Instructions to follow » If a record holds a picture, leave the picture out, but write out everything else exactly.

Extracted entries »
◇ ◇ ◇ ◇
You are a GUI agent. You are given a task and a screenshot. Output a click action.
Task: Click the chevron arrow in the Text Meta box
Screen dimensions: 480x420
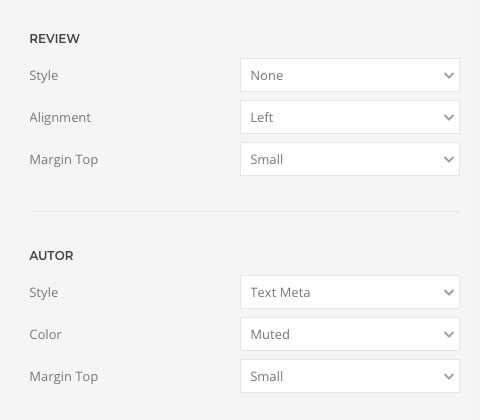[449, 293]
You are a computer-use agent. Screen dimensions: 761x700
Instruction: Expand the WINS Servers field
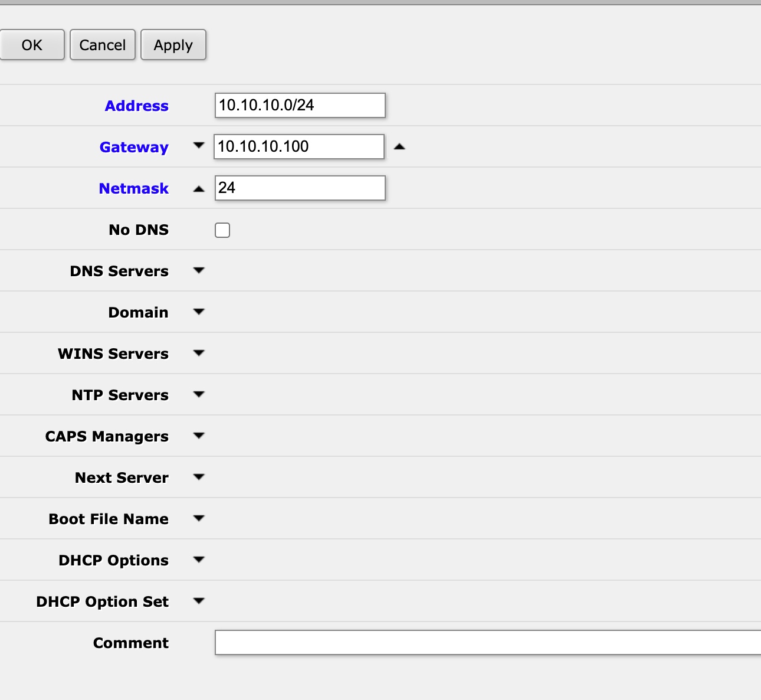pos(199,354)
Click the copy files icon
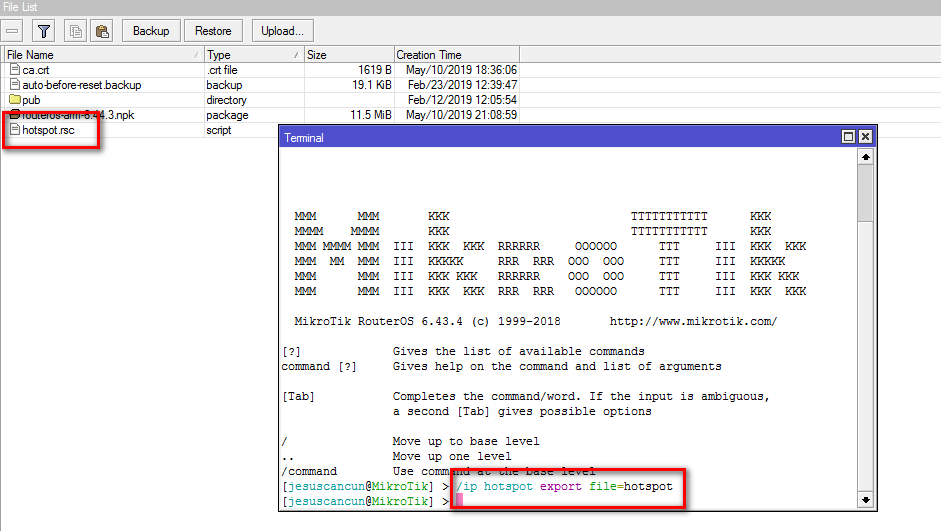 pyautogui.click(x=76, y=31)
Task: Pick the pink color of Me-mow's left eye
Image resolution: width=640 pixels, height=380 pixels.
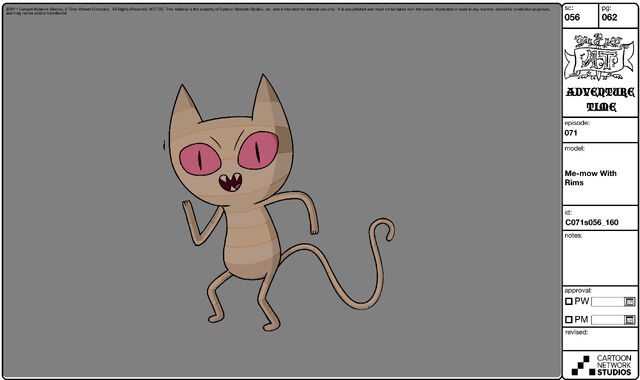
◇ ◇ ◇ ◇
Solution to this problem »
You are a GUI agent. You are given a task and a screenshot. Output a click action.
Task: Click the chevron arrow in the Text Meta box
Screen dimensions: 480x420
[449, 293]
You are a computer-use agent. Screen dimensions: 761x700
Instruction: Expand the WINS Servers field
pos(199,354)
Click the copy files icon
 pyautogui.click(x=76, y=31)
Task: Pick the pink color of Me-mow's left eye
Image resolution: width=640 pixels, height=380 pixels.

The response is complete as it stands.